Linus Torvalds has labeled makers of the OpenBSD operating system a "bunch of masturbating monkeys,"

[Smilin]

Linux creator Linus Torvalds has labeled makers of the OpenBSD operating system a "bunch of masturbating monkeys," as part of a wider critique of what he said was self-centered behavior in the IT security industry.

http://news.cnet.com/2100-1007...3900.html?tag=nefd.top

Oh man, that's rich. Funny funny stuff.

I'm going to disagree and say security bugs are more important that other bugs. I do however agree with him on every other point regarding how the security industry behaves. They can be pretty self serving.
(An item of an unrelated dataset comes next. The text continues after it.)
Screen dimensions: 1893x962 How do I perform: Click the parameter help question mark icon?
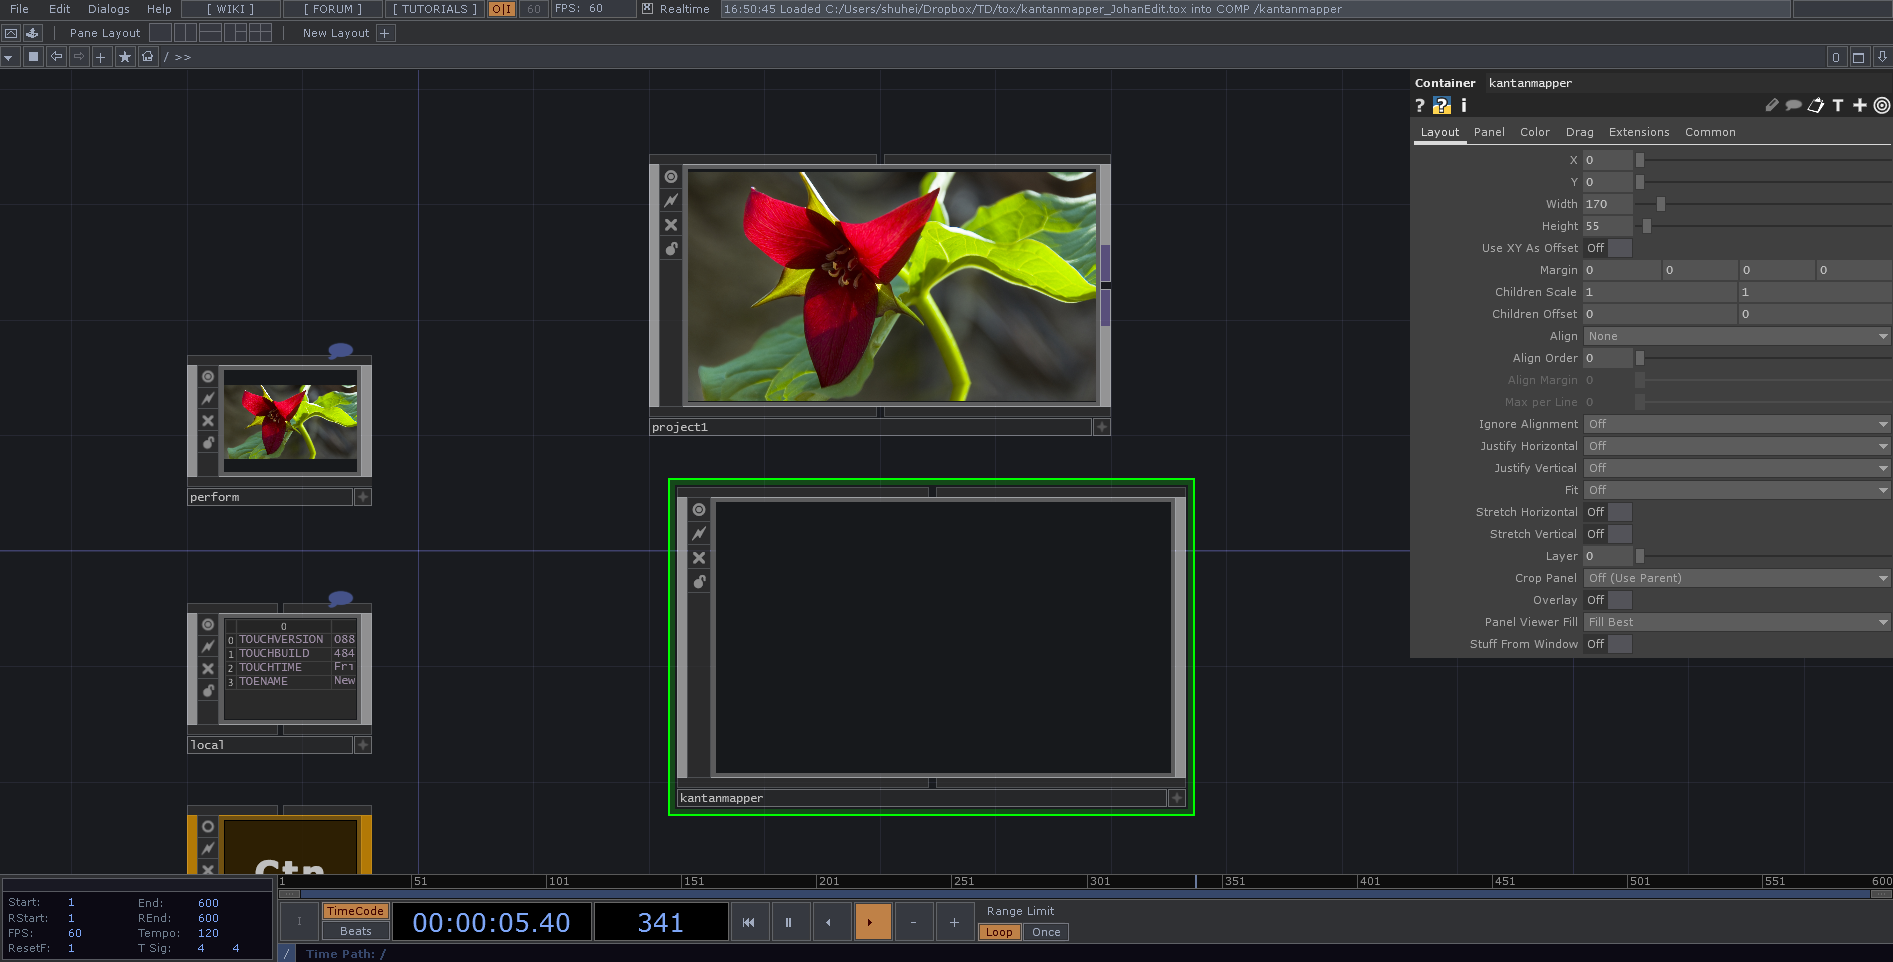pyautogui.click(x=1419, y=105)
The Monkeys thing is a classic though.

 

[Canterwood]

Originally posted by: Smilin

Linux creator Linus Torvalds has labeled makers of the OpenBSD operating system a "bunch of masturbating monkeys,"

He probably right. Geeks don't get laid much.

 

[Nothinman]

I'm also gonna have to disagree and say that security bugs are more important, but there's not just two classes of bugs either. There's a lot more than just "security" and "normal". But all of the glorification and such that happens around security bugs is a bad thing IMO.

And I like how they focus on the OpenBSD statement when a bit later in the thread he says "I refuse to have anything to even _do_ with organizations like vendor-sec that I think is a corrupt cluster-fuck of people who just want to cover their own ass." which is a lot more inflammatory...

 

[JDMnAR1]

Originally posted by: Nothinman
And I like how they focus on the OpenBSD statement when a bit later in the thread he says "I refuse to have anything to even _do_ with organizations like vendor-sec that I think is a corrupt cluster-fuck of people who just want to cover their own ass." which is a lot more inflammatory...

Well there he is just being derogatory towards people, in the first quote he is insulting people AND monkeys.

 

[Markbnj]

"Boring normal bugs are way more important, just because there's a lot more of them," wrote Torvalds. "I don't think some spectacular security hole should be glorified or cared about as being any more 'special' than a random spectacular crash due to bad locking," he said.

That's a startling statement to me. Of course some bugs are more critical than others. We need to debate that? A bug that allows a bunch of machines to be compromised is more deserving of quick attention than a bug that causes a button to display the wrong background bitmap when in the mouse_down state. Is it more critical than a random crash? Uh, yeah.

 

[Sylvanas]

Originally posted by: Markbnj

"Boring normal bugs are way more important, just because there's a lot more of them," wrote Torvalds. "I don't think some spectacular security hole should be glorified or cared about as being any more 'special' than a random spectacular crash due to bad locking," he said.

That's a startling statement to me. Of course some bugs are more critical than others. We need to debate that? A bug that allows a bunch of machines to be compromised is more deserving of quick attention than a bug that causes a button to display the wrong background bitmap when in the mouse_down state. Is it more critical than a random crash? Uh, yeah.

I think it is more the train of thought that if your computer is going to become inoperable, there are plenty of 'normal' bugs out there that will do that- yet if a 'security' related bug does that it is somehow more important. The fact is if you experience data loss it doesn't matter how it happened, the fact is it happened- and since there are plenty more 'normal' bugs going round these should get more attention.

Torvalds wrote that disclosing the bug itself was enough, without having to label each individual security flaw. He added that taking the bugs to the "security circus" level only glorified the wrong kind of behavior. "It makes heroes out of security people, as if the people who...fix normal bugs aren't as important," wrote Torvalds.

Agree with this.

 

[Aluvus]

Originally posted by: Sylvanas

The fact is if you experience data loss it doesn't matter how it happened, the fact is it happened- and since there are plenty more 'normal' bugs going round these should get more attention.

I would submit to you that having your personal data disappear into the ether where no one can get to it is not the same as having your personal data disappear into the hands of a crime syndicate.


The basic point he is getting at (that non-security bugs, due to their volume, also need attention) has merit, but would do better without the sound-bites.